Replies to post #44286 on Biotech Values

[imnot6]

"The toxicity profile seen with panitumumab was similar to that seen with Erbitux, [the FDA's] Hughes said...


...., noting that "the apparent lower incidence of infusion-related reactions may relate to how data were collected in the two applications."

Ouch!

(no pun intended)

[caravon]

FDA approval process is terribly flawed

<<"The applicant has not provided sufficient data to evaluate the efficacy of panitumumab therapy," Division of Biologic Products Team Leader Kaushik Shastri wrote in a Sept. 26, 2006 memo, noting that Amgen did demonstrate improvement in PFS. Despite the modest effect size, FDA reviewers rationalized that for this patient population, there are no other treatment options, and the benefit-risk assessment is favorable under accelerated approval guidelines.>>
There is another treatment option. It is Erbitux being already approved by the same FDA group.



<<In his statistical review of overall survival, Lead Mathematical Statistician Mark Rothman disagreed with this analysis and the usefulness of using PFS as a predictor of overall survival . "Among the 232 patients on the BSC arm, 175 received panitumumab after investigator ascertainment of disease progression," he said. "For the patients in the study, overall survival was practically equal between the two arms. So not giving the patients on the BSC arm any anti-cancer therapy until they had an investigator ascertainment of disease progression or died, and then giving 175 of the survivors panitumumab led to the same overall survival as giving panitumumab upfront to the patients on the panitumumab arm. This does not say much for the meaningfulness of a PFS event in its relationship with overall survival."

It is obviously clear that, in their (FDA) desire to approve panitumumab, FDA leadership decided to disregard and ignore the statistical science embedded in the foundation of the approval process.

[gofishmarko]

On Vectibix , PCYC , DNDN and the FDA

The FDA deserves be on the hot seat right now as other companies ask for a second look at their data , since the lack of logic ( and integrity ? ) in the accelerated approval process is now too obvious to ignore.

This is what they said about Vectibix :

"Although the pivotal trial failed to show evidence of an impact on overall survival, FDA Division of Biologic Oncology Products Director Patricia Keegan noted in her recommendation to approve the biologic that "improvements in [progression-free survival] are generally accompanied by improvement in overall survival."

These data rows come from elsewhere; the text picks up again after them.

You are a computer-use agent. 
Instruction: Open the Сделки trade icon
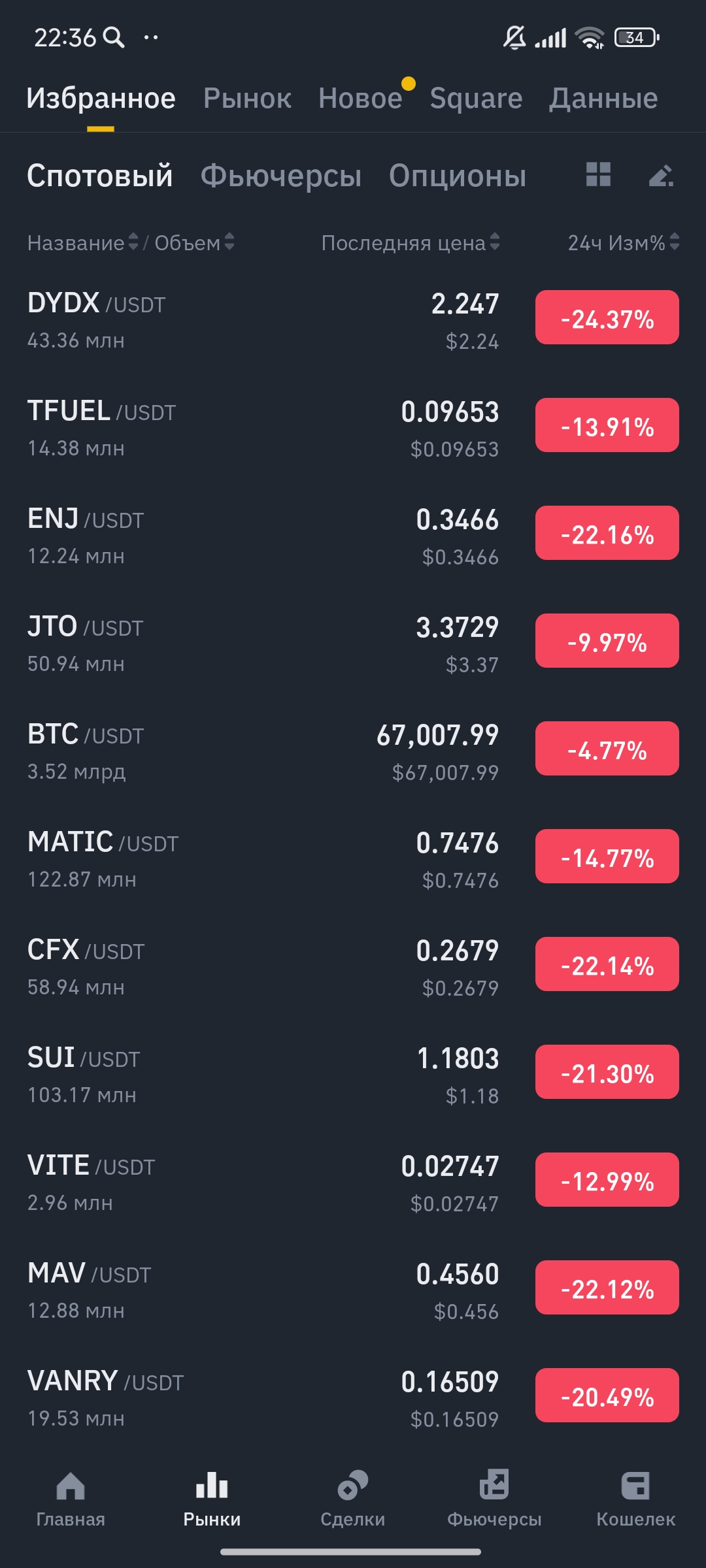[353, 1485]
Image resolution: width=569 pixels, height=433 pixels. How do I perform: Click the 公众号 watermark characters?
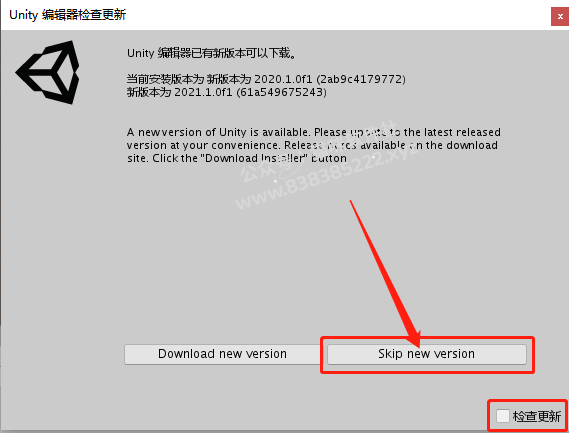(261, 169)
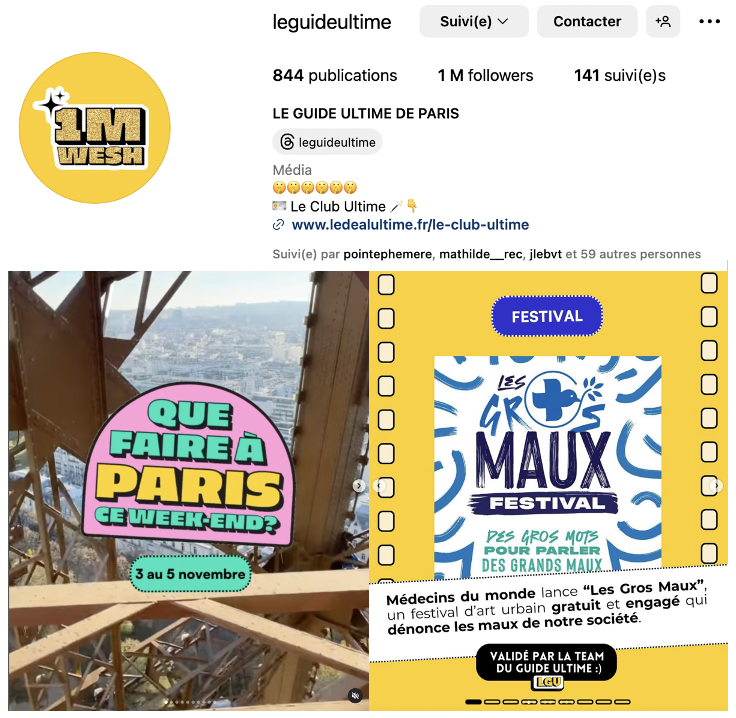Expand the Suivi(e) dropdown button
This screenshot has width=736, height=718.
coord(474,22)
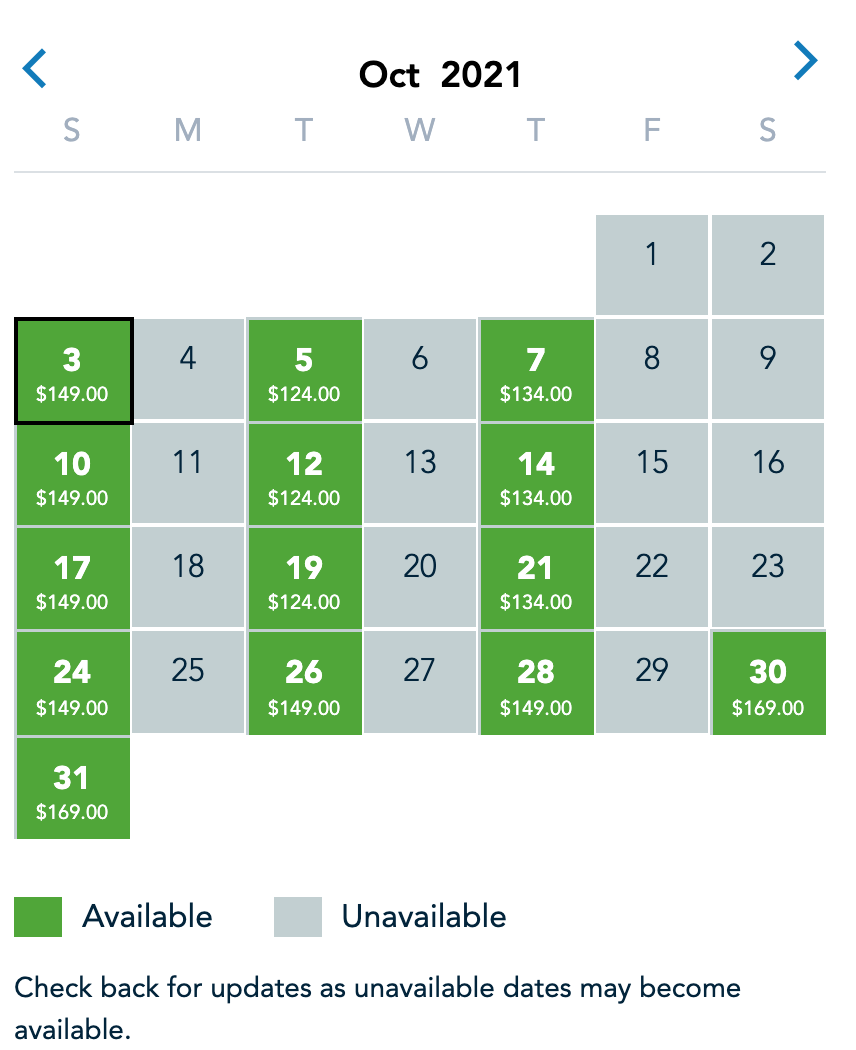Select Saturday October 30 at $169.00
Screen dimensions: 856x1050
(x=769, y=683)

"Generally" , AKA : "sometimes". Not this time , though , in the case of Vectibix.

The purpose of Accelerated Approval is to get drugs on the market that are very likely to improve survival based on "surrogate data" , with the understanding that they will get full approval only if they subsequently demonstrate the survival benefit.

Now , suppose you had a bunch of NDAs or BLAs to review , with data packages similar to either :

1) The Vectibix data , on PFS.

or

2) The DNDN data , on actual survival.


Which group would have a better chance of eventually demonstrating improved survival ? I'd bet my money on the group "2" drugs , and I'd call the person crazy that said ONLY the group "1" drugs are eligible for Accelerated Approval , the situation that now pertains at the FDA.

Yeah , I hope there's some sweaty brows at the FDA right now as they try to decide what to do with DNDN. Maybe they'll decide that the best decision will be the one that makes the most sense.

In other words , time to start doing things differently.